▶ **Directions**
If a line of the records contains the word "submenu", list it.

[Collected data entries]
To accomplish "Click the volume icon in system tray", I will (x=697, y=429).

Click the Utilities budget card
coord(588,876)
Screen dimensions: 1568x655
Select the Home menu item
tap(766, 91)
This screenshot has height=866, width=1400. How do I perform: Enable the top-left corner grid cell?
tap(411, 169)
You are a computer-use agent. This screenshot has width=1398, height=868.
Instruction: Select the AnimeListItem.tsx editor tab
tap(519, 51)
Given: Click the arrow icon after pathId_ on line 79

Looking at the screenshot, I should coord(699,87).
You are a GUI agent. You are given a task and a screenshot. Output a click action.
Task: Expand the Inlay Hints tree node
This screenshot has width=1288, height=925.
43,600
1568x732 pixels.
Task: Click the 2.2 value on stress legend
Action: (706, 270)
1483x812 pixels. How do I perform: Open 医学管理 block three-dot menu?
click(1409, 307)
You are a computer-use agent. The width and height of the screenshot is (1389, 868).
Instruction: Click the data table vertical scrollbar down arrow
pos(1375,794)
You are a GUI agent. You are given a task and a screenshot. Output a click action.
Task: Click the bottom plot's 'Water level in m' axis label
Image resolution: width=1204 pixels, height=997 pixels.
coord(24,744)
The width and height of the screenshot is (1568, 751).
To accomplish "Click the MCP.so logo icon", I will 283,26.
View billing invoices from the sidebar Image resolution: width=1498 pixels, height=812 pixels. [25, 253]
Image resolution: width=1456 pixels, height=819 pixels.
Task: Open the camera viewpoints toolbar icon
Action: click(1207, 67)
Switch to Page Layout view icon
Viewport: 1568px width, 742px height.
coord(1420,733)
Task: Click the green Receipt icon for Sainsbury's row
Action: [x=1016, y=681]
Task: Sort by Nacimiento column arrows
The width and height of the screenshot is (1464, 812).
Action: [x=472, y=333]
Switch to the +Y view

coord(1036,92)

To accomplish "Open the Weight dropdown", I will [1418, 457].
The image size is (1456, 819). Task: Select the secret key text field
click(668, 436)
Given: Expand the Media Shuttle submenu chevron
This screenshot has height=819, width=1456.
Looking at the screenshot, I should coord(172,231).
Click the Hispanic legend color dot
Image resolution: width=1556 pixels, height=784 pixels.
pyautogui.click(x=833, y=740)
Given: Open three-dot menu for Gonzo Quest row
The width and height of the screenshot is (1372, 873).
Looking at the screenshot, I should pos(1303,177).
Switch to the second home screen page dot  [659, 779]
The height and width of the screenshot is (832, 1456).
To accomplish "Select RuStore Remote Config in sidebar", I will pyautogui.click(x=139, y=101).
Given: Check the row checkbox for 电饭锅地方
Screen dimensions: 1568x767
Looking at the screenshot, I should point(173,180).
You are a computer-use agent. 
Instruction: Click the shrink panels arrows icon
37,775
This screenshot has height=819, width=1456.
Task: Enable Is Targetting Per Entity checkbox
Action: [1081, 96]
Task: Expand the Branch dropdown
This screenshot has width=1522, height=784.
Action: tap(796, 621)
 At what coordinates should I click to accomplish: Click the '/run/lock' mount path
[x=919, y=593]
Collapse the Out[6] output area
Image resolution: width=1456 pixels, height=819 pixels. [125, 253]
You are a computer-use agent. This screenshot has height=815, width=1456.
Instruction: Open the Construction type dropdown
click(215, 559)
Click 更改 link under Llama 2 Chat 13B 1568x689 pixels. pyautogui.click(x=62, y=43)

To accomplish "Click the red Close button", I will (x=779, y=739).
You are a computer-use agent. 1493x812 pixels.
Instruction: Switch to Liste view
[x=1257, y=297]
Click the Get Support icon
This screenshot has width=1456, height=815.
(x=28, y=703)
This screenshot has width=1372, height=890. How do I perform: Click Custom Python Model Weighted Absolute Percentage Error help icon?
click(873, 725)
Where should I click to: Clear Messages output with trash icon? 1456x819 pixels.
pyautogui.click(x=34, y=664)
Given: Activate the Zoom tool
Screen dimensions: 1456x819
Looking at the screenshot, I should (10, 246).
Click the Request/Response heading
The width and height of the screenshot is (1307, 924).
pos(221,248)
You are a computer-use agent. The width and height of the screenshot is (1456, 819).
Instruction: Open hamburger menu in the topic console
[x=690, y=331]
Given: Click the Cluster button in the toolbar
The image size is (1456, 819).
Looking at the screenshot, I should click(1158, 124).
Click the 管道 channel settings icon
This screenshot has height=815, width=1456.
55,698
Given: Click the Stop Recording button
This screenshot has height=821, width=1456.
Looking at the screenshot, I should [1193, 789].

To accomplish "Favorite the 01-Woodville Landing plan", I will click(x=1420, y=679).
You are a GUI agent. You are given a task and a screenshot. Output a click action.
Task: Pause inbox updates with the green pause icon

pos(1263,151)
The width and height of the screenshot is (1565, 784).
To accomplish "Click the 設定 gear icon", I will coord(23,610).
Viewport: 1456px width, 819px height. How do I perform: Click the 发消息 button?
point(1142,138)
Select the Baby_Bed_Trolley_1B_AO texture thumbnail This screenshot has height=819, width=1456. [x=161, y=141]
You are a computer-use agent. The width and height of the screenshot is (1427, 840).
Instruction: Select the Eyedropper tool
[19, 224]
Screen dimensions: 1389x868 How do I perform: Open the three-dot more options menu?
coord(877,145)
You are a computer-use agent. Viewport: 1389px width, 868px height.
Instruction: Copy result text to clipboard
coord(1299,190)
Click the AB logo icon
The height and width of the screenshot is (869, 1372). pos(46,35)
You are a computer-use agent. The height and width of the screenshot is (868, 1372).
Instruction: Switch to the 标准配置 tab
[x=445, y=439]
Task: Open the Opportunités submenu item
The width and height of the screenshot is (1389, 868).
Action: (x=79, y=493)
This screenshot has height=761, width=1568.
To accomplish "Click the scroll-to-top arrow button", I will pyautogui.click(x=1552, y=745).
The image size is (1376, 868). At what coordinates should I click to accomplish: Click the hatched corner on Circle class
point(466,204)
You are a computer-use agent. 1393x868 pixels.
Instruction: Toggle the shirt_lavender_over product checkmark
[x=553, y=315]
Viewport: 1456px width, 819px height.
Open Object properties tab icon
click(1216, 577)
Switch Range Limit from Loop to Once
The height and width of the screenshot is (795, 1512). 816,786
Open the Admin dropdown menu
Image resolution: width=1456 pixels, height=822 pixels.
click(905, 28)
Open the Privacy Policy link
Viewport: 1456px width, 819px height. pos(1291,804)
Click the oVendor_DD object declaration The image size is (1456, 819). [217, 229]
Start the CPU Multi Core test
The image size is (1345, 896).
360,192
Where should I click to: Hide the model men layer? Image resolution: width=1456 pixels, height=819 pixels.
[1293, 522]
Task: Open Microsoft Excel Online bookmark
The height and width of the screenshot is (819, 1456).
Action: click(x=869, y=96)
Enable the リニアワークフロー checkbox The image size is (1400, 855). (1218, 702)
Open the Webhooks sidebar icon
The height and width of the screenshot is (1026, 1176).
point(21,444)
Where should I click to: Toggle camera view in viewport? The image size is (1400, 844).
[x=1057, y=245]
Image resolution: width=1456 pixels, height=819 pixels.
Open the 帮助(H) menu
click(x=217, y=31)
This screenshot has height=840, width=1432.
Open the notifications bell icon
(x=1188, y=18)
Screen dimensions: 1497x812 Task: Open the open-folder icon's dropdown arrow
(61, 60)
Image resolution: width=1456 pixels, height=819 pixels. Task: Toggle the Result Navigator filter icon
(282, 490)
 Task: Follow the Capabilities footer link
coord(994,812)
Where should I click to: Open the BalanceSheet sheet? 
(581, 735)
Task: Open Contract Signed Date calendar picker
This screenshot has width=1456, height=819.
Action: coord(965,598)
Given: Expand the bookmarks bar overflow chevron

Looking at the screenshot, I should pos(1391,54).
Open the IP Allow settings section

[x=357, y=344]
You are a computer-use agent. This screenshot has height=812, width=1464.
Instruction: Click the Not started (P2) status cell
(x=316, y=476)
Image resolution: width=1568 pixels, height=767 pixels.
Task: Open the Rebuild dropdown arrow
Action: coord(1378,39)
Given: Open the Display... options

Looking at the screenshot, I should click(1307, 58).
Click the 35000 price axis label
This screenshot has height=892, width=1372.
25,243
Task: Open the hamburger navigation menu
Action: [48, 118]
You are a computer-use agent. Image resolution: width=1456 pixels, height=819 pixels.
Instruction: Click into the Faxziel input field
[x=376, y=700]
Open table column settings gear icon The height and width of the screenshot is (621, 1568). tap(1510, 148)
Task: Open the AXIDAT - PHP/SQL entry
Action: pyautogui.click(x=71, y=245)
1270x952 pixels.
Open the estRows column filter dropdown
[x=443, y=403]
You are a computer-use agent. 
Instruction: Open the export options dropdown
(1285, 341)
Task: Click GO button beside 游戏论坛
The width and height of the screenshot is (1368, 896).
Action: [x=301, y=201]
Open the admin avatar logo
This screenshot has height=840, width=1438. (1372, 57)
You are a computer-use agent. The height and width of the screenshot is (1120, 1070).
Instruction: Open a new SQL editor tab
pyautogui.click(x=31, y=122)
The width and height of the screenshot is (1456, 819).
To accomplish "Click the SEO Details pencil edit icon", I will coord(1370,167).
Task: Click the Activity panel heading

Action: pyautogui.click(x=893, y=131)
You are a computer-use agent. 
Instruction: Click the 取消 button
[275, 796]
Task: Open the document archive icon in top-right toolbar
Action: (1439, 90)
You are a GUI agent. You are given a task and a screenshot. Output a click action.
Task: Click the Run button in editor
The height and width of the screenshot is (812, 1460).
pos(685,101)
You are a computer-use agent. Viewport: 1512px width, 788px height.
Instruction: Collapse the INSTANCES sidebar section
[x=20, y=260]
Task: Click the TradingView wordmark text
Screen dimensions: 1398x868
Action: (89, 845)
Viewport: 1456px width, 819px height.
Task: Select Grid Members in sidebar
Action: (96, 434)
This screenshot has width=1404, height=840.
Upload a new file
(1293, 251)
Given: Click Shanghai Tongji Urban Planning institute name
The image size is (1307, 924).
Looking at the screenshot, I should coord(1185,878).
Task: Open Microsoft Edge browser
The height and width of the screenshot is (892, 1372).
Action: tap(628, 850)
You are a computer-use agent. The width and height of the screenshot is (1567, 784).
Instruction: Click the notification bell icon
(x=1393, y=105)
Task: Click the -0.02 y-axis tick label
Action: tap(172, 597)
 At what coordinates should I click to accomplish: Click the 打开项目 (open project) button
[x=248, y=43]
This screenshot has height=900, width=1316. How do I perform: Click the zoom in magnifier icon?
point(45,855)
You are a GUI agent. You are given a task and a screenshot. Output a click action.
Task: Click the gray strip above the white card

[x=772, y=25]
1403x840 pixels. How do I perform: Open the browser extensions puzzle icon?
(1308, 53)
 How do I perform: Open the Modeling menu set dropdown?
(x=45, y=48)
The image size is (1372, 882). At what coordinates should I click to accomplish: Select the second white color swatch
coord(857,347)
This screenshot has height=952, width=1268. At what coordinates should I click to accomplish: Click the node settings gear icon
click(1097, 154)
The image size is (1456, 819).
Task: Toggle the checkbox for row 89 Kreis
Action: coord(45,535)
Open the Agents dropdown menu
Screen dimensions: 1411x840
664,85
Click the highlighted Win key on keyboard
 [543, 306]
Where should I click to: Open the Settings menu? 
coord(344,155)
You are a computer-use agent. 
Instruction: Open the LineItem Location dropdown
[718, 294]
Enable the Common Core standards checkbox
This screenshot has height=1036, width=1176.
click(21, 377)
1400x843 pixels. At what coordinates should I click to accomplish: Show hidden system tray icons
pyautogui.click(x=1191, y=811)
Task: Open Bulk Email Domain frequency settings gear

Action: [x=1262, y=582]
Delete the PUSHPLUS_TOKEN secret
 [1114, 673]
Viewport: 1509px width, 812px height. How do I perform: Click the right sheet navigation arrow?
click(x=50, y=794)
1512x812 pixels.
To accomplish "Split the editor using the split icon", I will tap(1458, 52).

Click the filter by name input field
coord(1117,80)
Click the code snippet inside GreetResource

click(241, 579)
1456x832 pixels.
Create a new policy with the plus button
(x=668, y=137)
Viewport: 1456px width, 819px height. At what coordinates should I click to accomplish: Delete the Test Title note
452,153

▶ **Answer to this task**
Given: Expand the Media Shuttle submenu chevron
Task: Open the Opportunités submenu item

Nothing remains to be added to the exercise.